1. Technical Field
The present invention relates to a method and apparatus allowing a user to store and retrieve electronic data.
2. Related Art
It has long been known that human memory (or recollection) can be stimulated through smells, sounds and tangible mementos which are associated with an event or experience which is to be remembered. For this reason it has long been commonplace for people to buy souvenirs or mementos while on holiday and to keep a gift or a found object as a focus for their memories of an experience, event or special occasion. Subsequent exposure to the memento can effectively link memories of the event or occasion.
Of course it has long been common for people to take photographs at such events or occasions, as a means of “capturing” the event in a more tangible way than simply through memory.

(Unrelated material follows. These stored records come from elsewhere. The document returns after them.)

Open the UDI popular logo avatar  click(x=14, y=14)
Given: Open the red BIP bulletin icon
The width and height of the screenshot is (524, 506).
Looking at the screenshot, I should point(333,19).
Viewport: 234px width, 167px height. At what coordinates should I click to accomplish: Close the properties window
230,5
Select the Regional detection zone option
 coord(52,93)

Those of an organised or careful disposition will create photo albums of selected images of the event, labelled and stored in a known location. Others will simply amass a large collection of sets of photographs, unsorted and unlabelled, the collection being distributed around the house. One of the assumed advantages of digital photography or digitally-stored photography is that it is easier to create an indexed archive of images, which can be quickly searched to retrieve any desired stored image. Although this is possible, the reality is that it is easier in a conventional computer system to lose stored images simply because they are not stored in the expected place.
Currently, it is conventional for a user to call up electronic files such as digital photographs—other types of files such as those of video clips, sound recordings, websites, email, SMS messages and the like—on a computer system by using software commands—in a typical Microsoft Windows™ set-up for instance, files can be retrieved using Windows Explorer™ software. Alternatively the user could search for a file using keywords. A user could therefore retrieve the electronic files associated with his holiday by going to an exact location on his computer system or by searching with, it will be hoped, the appropriate and correct keywords associated with the said files.

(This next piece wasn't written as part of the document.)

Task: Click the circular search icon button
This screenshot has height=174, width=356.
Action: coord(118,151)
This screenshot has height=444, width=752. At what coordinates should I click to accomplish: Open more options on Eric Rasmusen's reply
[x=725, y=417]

There are a variety of methods to retrieve electronic files, but they will generally require the user to have some knowledge of what he is looking for. If he has forgotten the location—or the existence—of a particular electronic file, that file could be “lost” within the computer system. This problem is made worse in computer systems comprising separate devices but which are linked for example by a network such as a Local Area Network, or the Internet. The process of recalling and retrieval therefore depends greatly on the user's recollection and knowledge of his computer system, and human memory typically deteriorates with time. Furthermore, computer files are easily, and often are, moved even within a single computer system set up. In addition to problems of accuracy, using electronic search parameters to describe an event is seldom intuitive, for the reasons discussed above.
It would therefore be advantageous to be able to locate, organise and retrieve electronic files associated with a certain event, in an intuitive manner, such as by the computer system's recognition of a physical token with which the electronic files have been linked.
One known approach to facilitating the location and retrieval of stored data is described in a white paper titled “The Memory Box” by Frolich et. al. of the Hewlett Packard Printing Imaging Technologies Laboratory dated 9 Aug. 2000. This approach involves the application of radio frequency identification (RFID) tags to mementoes or tokens. A user stores related data, for example, digital photographs, scanned documents, emails, sound files in a directory or directories in a computer system, and uses an RFID as a “key” whose identity is captured when the data is stored (or when they are associated together) if some or all are already stored. The memento or token should be something which the user will readily associate with the event to which the data relates. The apparatus recognises and responds to the information contained in the RFID tags. Such current examples of tagging technologies may not however be suitable for some applications. The addition of an RFID tag to certain objects may detract from their aesthetic appearance, for example in the case of jewellery. There are also the practical difficulties in tagging objects with complex shapes or surface textures, the possibility of tags becoming dislodged from the object, and the expense involved in creating or purchasing tags for each physical token.